• [AIM OF THE EXERCISE] Include only the line with "Image resolution: width=705" and the lines after it, each reproduced exactly as it stands in the entries below.

• [SUPPLIED MATERIAL]

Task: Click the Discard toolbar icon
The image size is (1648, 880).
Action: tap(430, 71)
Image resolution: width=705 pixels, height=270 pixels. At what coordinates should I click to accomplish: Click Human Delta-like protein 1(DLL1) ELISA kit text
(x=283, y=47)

• [WORKED SOLUTION]
Image resolution: width=705 pixels, height=270 pixels. At what coordinates should I click to accomplish: Click Human Delta-like protein 1(DLL1) ELISA kit text
(x=283, y=47)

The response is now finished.